## TASK OBJECTIVE
Would you retype each record exactly as given?
*** Opening TASK INPUT ***
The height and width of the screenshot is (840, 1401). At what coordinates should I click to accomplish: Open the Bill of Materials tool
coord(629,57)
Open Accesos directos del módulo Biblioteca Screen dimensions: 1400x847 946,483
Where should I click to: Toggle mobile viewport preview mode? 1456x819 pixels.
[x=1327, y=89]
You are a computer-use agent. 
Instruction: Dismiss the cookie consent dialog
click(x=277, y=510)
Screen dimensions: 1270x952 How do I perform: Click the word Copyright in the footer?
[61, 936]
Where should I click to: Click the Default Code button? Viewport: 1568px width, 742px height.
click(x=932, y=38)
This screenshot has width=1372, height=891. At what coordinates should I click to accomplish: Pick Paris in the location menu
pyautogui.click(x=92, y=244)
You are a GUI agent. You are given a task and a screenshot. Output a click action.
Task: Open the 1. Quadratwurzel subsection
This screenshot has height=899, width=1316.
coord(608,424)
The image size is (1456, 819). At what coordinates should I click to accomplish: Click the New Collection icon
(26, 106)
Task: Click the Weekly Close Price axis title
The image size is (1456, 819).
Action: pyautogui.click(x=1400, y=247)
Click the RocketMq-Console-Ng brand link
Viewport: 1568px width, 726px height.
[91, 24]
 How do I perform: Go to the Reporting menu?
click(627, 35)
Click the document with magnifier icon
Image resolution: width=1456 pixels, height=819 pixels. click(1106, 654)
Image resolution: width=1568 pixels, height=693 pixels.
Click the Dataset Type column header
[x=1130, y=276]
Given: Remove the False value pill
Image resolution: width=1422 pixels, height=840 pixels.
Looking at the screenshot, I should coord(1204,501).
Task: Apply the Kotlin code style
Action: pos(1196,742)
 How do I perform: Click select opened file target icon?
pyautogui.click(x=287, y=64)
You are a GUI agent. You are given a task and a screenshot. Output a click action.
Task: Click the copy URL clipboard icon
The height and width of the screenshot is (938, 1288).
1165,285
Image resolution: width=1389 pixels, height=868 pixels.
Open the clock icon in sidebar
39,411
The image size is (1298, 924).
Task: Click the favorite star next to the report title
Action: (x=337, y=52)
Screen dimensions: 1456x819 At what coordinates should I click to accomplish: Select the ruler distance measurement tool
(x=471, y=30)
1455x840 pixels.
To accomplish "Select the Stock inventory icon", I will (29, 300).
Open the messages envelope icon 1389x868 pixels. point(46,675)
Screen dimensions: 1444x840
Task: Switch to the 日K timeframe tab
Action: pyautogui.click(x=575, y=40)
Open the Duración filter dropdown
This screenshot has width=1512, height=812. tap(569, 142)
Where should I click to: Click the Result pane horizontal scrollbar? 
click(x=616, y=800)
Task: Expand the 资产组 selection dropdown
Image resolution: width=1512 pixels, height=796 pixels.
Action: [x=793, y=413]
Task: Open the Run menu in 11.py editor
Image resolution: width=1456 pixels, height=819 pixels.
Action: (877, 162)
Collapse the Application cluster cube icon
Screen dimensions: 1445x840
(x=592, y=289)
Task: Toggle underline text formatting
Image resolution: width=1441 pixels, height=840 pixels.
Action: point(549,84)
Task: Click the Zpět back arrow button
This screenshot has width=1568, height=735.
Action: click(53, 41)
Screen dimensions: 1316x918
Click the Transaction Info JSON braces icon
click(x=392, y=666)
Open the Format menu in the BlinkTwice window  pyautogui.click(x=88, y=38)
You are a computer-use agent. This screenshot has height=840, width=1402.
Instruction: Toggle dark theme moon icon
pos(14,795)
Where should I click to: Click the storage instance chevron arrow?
*** Closing TASK INPUT ***
## ANSWER SPACE
The height and width of the screenshot is (840, 1401). At what coordinates should I click to accomplish: Open the Bill of Materials tool
coord(629,57)
Open Accesos directos del módulo Biblioteca Screen dimensions: 1400x847 946,483
Where should I click to: Toggle mobile viewport preview mode? 1456x819 pixels.
[x=1327, y=89]
You are a computer-use agent. 
Instruction: Dismiss the cookie consent dialog
click(x=277, y=510)
Screen dimensions: 1270x952 How do I perform: Click the word Copyright in the footer?
[61, 936]
Where should I click to: Click the Default Code button? Viewport: 1568px width, 742px height.
click(x=932, y=38)
This screenshot has width=1372, height=891. At what coordinates should I click to accomplish: Pick Paris in the location menu
pyautogui.click(x=92, y=244)
You are a GUI agent. You are given a task and a screenshot. Output a click action.
Task: Open the 1. Quadratwurzel subsection
This screenshot has height=899, width=1316.
coord(608,424)
The image size is (1456, 819). At what coordinates should I click to accomplish: Click the New Collection icon
(26, 106)
Task: Click the Weekly Close Price axis title
The image size is (1456, 819).
Action: pyautogui.click(x=1400, y=247)
Click the RocketMq-Console-Ng brand link
Viewport: 1568px width, 726px height.
[91, 24]
 How do I perform: Go to the Reporting menu?
click(627, 35)
Click the document with magnifier icon
Image resolution: width=1456 pixels, height=819 pixels. click(1106, 654)
Image resolution: width=1568 pixels, height=693 pixels.
Click the Dataset Type column header
[x=1130, y=276]
Given: Remove the False value pill
Image resolution: width=1422 pixels, height=840 pixels.
Looking at the screenshot, I should coord(1204,501).
Task: Apply the Kotlin code style
Action: pos(1196,742)
 How do I perform: Click select opened file target icon?
pyautogui.click(x=287, y=64)
You are a GUI agent. You are given a task and a screenshot. Output a click action.
Task: Click the copy URL clipboard icon
The height and width of the screenshot is (938, 1288).
1165,285
Image resolution: width=1389 pixels, height=868 pixels.
Open the clock icon in sidebar
39,411
The image size is (1298, 924).
Task: Click the favorite star next to the report title
Action: (x=337, y=52)
Screen dimensions: 1456x819 At what coordinates should I click to accomplish: Select the ruler distance measurement tool
(x=471, y=30)
1455x840 pixels.
To accomplish "Select the Stock inventory icon", I will (29, 300).
Open the messages envelope icon 1389x868 pixels. point(46,675)
Screen dimensions: 1444x840
Task: Switch to the 日K timeframe tab
Action: pyautogui.click(x=575, y=40)
Open the Duración filter dropdown
This screenshot has width=1512, height=812. tap(569, 142)
Where should I click to: Click the Result pane horizontal scrollbar? 
click(x=616, y=800)
Task: Expand the 资产组 selection dropdown
Image resolution: width=1512 pixels, height=796 pixels.
Action: [x=793, y=413]
Task: Open the Run menu in 11.py editor
Image resolution: width=1456 pixels, height=819 pixels.
Action: (877, 162)
Collapse the Application cluster cube icon
Screen dimensions: 1445x840
(x=592, y=289)
Task: Toggle underline text formatting
Image resolution: width=1441 pixels, height=840 pixels.
Action: point(549,84)
Task: Click the Zpět back arrow button
This screenshot has width=1568, height=735.
Action: click(53, 41)
Screen dimensions: 1316x918
Click the Transaction Info JSON braces icon
click(x=392, y=666)
Open the Format menu in the BlinkTwice window  pyautogui.click(x=88, y=38)
You are a computer-use agent. This screenshot has height=840, width=1402.
Instruction: Toggle dark theme moon icon
pos(14,795)
Where should I click to: Click the storage instance chevron arrow?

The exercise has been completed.